The minister said NSFAS funding was primarily provided for students registered for a first undergraduate qualification, although in the past, the scheme had been extended to “some limited second qualifications in key areas”.

He said that in 2021 there would be no funding for new entrants in second or postgraduate qualifications, as the qualifications were the responsibility of the National Research Foundation.

However, students who were registered (continuing) with postgraduate degrees would be funded if they met the qualifying criteria.

The three students argued that they had a legitimate expectation that the NSFAS would fund their LLB studies, as the degree was a “professional requirement” for employment as lawyers.

They argued that, if it were not for the 2021 guidelines, they would all be eligible for NSFAS funding as they were under the 2020 guidelines.

They maintained that the minister and the NSFAS board had failed to act in a procedurally fair manner in that they had never afforded the affected students an opportunity to make representations before the decision was made.

But Judge Nambitha Dumbuza, in a concurring judgment, said that from the minister’s first media statement in March 2021, there was a likelihood that even first-time entry students were at risk of not being funded.

A few days later, he had announced that the department’s budget had been approved and he had been given the scope of how the 2021 funding scheme would be structured.

Judge Dumbuza said it would have been impractical, in those circumstances, to afford the general student body an opportunity to make representations, given that it was past the usual start of the academic year and the determination of beneficiaries that had to be done.

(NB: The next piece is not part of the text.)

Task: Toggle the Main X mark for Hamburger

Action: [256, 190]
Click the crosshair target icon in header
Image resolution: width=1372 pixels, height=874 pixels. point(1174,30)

Thus, timeous invitation for representations from potentially affected students had been unattainable.

But there had been consultations with student bodies which constituted a reasonable and justifiable form of compliance with the requirement of procedural fairness. Consultation with student representative bodies was an acceptable form of communicating with students, the court said.

In upholding the appeal, Judge Dambuza said the extent of the limitation of the constitutional right to further education, although seemingly harsh on those affected, was reasonable.